'''
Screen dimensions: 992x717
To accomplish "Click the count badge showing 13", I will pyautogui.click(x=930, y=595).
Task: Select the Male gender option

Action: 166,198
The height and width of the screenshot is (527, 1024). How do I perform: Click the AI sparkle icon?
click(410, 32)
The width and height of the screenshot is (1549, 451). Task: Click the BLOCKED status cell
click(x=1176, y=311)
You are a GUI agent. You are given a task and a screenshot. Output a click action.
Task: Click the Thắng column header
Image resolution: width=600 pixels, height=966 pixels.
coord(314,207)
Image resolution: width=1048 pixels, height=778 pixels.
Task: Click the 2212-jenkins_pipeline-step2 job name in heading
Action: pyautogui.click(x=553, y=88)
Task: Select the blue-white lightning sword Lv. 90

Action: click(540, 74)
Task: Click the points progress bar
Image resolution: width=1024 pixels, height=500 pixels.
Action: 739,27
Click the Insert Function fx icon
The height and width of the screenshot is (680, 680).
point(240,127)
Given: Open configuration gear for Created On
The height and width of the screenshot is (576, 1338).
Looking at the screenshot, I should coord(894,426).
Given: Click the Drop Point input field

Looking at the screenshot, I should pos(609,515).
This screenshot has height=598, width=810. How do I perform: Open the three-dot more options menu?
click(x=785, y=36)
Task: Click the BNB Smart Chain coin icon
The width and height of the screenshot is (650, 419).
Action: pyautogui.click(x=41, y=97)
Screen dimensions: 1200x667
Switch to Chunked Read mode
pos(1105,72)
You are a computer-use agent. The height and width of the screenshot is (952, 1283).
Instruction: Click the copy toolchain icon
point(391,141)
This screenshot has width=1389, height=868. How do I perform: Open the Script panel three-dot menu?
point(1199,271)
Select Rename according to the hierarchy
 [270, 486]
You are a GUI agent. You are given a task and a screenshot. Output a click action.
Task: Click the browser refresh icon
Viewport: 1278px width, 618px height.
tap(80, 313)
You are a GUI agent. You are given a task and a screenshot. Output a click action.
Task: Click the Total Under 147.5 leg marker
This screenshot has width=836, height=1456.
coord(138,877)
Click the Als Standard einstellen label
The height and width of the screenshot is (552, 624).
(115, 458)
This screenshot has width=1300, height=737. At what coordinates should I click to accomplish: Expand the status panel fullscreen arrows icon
'''
PROBLEM DESCRIPTION ::
Reproduce all of the material above word for word, line by line, without changing anything.

FULL RESPONSE ::
Screen dimensions: 992x717
To accomplish "Click the count badge showing 13", I will pyautogui.click(x=930, y=595).
Task: Select the Male gender option

Action: 166,198
The height and width of the screenshot is (527, 1024). How do I perform: Click the AI sparkle icon?
click(410, 32)
The width and height of the screenshot is (1549, 451). Task: Click the BLOCKED status cell
click(x=1176, y=311)
You are a GUI agent. You are given a task and a screenshot. Output a click action.
Task: Click the Thắng column header
Image resolution: width=600 pixels, height=966 pixels.
coord(314,207)
Image resolution: width=1048 pixels, height=778 pixels.
Task: Click the 2212-jenkins_pipeline-step2 job name in heading
Action: pyautogui.click(x=553, y=88)
Task: Select the blue-white lightning sword Lv. 90

Action: click(540, 74)
Task: Click the points progress bar
Image resolution: width=1024 pixels, height=500 pixels.
Action: 739,27
Click the Insert Function fx icon
The height and width of the screenshot is (680, 680).
point(240,127)
Given: Open configuration gear for Created On
The height and width of the screenshot is (576, 1338).
Looking at the screenshot, I should coord(894,426).
Given: Click the Drop Point input field

Looking at the screenshot, I should pos(609,515).
This screenshot has height=598, width=810. How do I perform: Open the three-dot more options menu?
click(x=785, y=36)
Task: Click the BNB Smart Chain coin icon
The width and height of the screenshot is (650, 419).
Action: pyautogui.click(x=41, y=97)
Screen dimensions: 1200x667
Switch to Chunked Read mode
pos(1105,72)
You are a computer-use agent. The height and width of the screenshot is (952, 1283).
Instruction: Click the copy toolchain icon
point(391,141)
This screenshot has width=1389, height=868. How do I perform: Open the Script panel three-dot menu?
point(1199,271)
Select Rename according to the hierarchy
 [270, 486]
You are a GUI agent. You are given a task and a screenshot. Output a click action.
Task: Click the browser refresh icon
Viewport: 1278px width, 618px height.
tap(80, 313)
You are a GUI agent. You are given a task and a screenshot. Output a click action.
Task: Click the Total Under 147.5 leg marker
This screenshot has width=836, height=1456.
coord(138,877)
Click the Als Standard einstellen label
The height and width of the screenshot is (552, 624).
(115, 458)
This screenshot has width=1300, height=737. At what coordinates should I click to accomplish: Expand the status panel fullscreen arrows icon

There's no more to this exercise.